*PROVIDED TEXT:*
MarineMax recently shrink-wrapped a spacecraft for NASA. According to the Houston Chronicle, five MarineMax technicians from its Houston operations helped prepare an Orion crew module to be transported from Houston to Sandusky, Ohio, where it took part in an acoustic test.
Part of the multibillion-dollar Orion project, NASA figured that the best way to protect the 35,000-lb. vehicle was to shrink-wrap it. MarineMax has plenty of experience wrapping boats for cross-country deliveries, so the spaceship seemed well within the company’s skill sets.
"It was cool and unexpected," said Billy Foulkes, MarineMax Houston service adviser, told the paper.
Foulkes was joined in the project by fellow MarineMax Houston service team members Jose Vasquez, Sheila Pogue, Michael Melancon and Benjamin Bodin.
Vasquez told the paper that the team practiced wrapping techniques and boat parts around the Houston office. The spaceship required eight hours and three rolls of shrink wrap that measured 25 x 75 feet.

*SOURCE MATERIAL:*

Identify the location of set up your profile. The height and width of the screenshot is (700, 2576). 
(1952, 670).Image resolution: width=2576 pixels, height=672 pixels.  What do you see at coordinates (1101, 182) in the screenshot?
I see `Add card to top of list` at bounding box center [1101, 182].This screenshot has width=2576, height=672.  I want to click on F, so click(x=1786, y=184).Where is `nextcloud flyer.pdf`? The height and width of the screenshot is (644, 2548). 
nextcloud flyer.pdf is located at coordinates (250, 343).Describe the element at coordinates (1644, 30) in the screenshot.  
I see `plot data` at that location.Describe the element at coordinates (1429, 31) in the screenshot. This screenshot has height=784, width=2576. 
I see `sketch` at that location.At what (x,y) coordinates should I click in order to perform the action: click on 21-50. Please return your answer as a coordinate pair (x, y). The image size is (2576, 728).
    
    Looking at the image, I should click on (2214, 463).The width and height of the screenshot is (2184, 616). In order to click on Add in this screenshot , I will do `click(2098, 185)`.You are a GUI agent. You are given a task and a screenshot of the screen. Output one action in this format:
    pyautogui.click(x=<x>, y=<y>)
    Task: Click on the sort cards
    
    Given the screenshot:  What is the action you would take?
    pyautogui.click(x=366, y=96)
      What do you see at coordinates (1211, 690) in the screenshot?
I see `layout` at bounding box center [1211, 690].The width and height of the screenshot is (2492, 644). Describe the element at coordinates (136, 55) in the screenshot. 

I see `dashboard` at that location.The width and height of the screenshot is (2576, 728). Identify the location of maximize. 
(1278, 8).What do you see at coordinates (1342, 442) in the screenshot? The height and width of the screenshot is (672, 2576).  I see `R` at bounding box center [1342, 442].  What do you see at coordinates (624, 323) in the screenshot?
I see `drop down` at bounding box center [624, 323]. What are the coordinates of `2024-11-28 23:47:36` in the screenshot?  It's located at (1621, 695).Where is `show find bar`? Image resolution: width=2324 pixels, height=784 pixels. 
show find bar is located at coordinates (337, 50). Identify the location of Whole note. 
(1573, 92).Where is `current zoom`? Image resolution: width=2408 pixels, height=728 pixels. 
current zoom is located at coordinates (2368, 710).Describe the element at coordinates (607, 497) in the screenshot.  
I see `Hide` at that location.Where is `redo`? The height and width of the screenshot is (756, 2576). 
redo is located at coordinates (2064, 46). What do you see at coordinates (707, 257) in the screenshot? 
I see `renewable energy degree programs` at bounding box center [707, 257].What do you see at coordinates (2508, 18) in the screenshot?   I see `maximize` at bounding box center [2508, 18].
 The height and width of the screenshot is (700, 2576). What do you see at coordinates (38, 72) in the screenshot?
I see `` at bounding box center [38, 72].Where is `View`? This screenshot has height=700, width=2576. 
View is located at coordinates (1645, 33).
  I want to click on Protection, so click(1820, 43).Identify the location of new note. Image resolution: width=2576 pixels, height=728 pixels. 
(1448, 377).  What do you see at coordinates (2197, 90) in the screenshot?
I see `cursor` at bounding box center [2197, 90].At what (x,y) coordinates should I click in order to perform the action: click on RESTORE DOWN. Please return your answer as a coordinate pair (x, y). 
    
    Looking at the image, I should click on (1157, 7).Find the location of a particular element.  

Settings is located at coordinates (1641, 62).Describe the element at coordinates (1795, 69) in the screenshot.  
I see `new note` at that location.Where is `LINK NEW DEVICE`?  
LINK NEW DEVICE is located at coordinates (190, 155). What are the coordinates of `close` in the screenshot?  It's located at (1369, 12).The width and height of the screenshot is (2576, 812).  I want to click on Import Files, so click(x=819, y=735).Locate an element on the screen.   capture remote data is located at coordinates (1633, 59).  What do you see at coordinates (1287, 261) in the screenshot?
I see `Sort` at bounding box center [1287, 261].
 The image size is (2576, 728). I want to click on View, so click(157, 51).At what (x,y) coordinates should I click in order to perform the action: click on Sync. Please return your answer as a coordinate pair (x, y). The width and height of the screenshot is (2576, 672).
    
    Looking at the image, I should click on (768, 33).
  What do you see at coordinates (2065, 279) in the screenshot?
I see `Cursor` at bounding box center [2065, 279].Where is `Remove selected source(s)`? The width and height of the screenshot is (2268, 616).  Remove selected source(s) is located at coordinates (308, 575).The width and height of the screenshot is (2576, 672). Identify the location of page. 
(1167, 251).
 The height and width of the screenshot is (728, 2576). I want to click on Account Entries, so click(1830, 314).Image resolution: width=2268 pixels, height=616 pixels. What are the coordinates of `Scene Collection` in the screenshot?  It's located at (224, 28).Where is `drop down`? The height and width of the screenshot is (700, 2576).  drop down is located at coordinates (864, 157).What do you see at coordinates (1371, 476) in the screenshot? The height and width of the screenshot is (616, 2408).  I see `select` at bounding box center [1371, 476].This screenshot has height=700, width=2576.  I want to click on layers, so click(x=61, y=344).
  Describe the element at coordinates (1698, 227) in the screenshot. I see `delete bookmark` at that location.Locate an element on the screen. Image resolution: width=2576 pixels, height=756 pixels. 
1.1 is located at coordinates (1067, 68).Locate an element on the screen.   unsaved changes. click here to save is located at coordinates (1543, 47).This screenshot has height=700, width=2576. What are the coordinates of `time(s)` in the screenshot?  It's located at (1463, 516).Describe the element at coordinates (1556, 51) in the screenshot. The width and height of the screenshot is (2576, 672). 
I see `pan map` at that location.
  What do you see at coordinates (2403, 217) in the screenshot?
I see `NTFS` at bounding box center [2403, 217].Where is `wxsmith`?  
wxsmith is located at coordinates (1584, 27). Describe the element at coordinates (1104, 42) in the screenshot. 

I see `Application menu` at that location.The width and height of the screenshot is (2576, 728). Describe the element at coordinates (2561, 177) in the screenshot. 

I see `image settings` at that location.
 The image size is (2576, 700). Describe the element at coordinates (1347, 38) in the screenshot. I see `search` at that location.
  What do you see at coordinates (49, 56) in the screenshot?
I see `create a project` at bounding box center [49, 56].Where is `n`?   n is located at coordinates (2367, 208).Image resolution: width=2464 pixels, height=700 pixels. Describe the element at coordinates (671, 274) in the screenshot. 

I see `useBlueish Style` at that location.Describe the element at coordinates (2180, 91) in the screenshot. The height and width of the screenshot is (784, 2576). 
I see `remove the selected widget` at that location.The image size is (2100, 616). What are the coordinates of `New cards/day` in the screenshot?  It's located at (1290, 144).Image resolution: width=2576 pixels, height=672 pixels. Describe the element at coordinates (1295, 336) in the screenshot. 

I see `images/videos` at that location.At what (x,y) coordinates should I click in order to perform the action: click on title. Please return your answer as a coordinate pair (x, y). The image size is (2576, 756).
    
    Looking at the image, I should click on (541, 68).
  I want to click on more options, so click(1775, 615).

*PROBLEM A:*
From the article about MarineMax wrapping the Orion module, list every MarineMax Houston team member named as working on the project.
*PROBLEM B:*
Rewrite the paragraph of the MarineMax spacecraft article that begins "Part of the multibillion-dollar Orion project" as a short bulleted list, keeping its main facts.
*PROBLEM C:*
Continue the article about MarineMax shrink-wrapping NASA's Orion crew module from the point where it stops.

*EXPECTED OUTPUT A:*
- Billy Foulkes
- Jose Vasquez
- Sheila Pogue
- Michael Melancon
- Benjamin Bodin

*EXPECTED OUTPUT B:*
- The vehicle is part of NASA's multibillion-dollar Orion project.
- It weighs 35,000 lb.
- NASA decided that shrink-wrapping was the best way to protect it.
- MarineMax has plenty of experience wrapping boats for cross-country deliveries.
- That made the spaceship seem well within the company's skills.

*EXPECTED OUTPUT C:*
The shrink wrappers first created a cap to cover the top of the Orion module to protect it from exposure. They then used a cherry-picker to lift pre-cut shrink wrap up and over the Orion, down the other side and back around the bottom. They repeated this process several times until it was completely wrapped.
Foulkes said NASA engineers were involved through the whole operation, at one point voicing concerns about too much heat being used in the process. "They were very meticulous," said Foulkes.
Pogue, a parts consultant at MarineMax, said the experience was meaningful for her, because she is the granddaughter of William Pogue, a pilot and astronaut. William Pogue was part of NASA’s Apollo program in the 1960s and he later piloted the Skylab 4, spending 84 days in space.